Niederschlesien erhalten - Historisches nicht einfach streichen!

Derzeit befasst sich der Sächsische Landtag mit der Zukunft der fünf sächsischen Kulturräume. Laut Sächsischer Zeitung wollen in diesem Zusammenhang mehrere Verbände in der Oberlausitz den Co-Titel Niederschlesien ablegen. Genannt wurden u.a. Marketing- und Abfallverband. Der Sprecher eines Bürgerforums wandte sich mit diesem Anliegen an die sächsische Staatsregierung und an Landtagabgeordnete. In einem SZ-Bericht zu diesem Thema wird die AfD-Abgeordnete Karin Wilke sinngemäß zitiert, sie spräche sich für die Tilgung Niederschlesiens aus dem Doppelnamen Oberlausitz-Niederschlesien aus.

Dazu erklärt Karin Wilke, kulturpolitische Sprecherin der AfD-Fraktion:

„Leider war meine Stellungnahme zu der Benennung des Kulturraums Oberlausitz-Niederschlesien missverständlich formuliert. Es ging und geht mir nur darum, die Befindlichkeiten der Oberlausitzer zu berücksichtigen. Was im Gegenzug aber nicht bedeutet, dass die Niederschlesier einfach gestrichen werden dürfen. Ob sich dies mit einem eigenen Kulturraum Niederschlesien realisieren lässt, ist eine komplexe Frage. Ich plädiere deshalb für ein sowohl als auch. Immer wenn eine Institution oder Veranstaltung in ihrer jeweiligen Heimat an die Öffentlichkeit tritt, sollte sie sich zu dem bekennen, was ihrem Selbstverständnis entspricht. Kultur ist Kultur und keine Markentechnik. Der Name Niederschlesien spielt eine wichtige Rolle zur Identitätsfindung der Bürger in dieser Region und muss darum erhalten bleiben! Wichtig ist, dass wir unsere historischen Wurzeln nicht einfach streichen. Das sind wir uns allen schuldig“!
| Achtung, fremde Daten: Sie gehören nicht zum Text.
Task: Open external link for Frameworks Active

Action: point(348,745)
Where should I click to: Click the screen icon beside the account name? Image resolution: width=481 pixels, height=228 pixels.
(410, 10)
Von 1919 bis 1938 und von 1941 bis 1945 war Niederschlesien eine eigenständige preußische Provinz mit der Hauptstadt Breslau. Die Provinz wurde 1919 durch Teilung Schlesiens gegründet. Die Verwendung des Landschaftsnamen Schlesien oder Niederschlesien für die Gebiete westlich der Lausitzer Neiße war bis 1989/1990 in der DDR offiziell nicht erwünscht. Ab 1968 untersagte die DDR-Führung der Landeskirche den Gebrauch des Begriffs.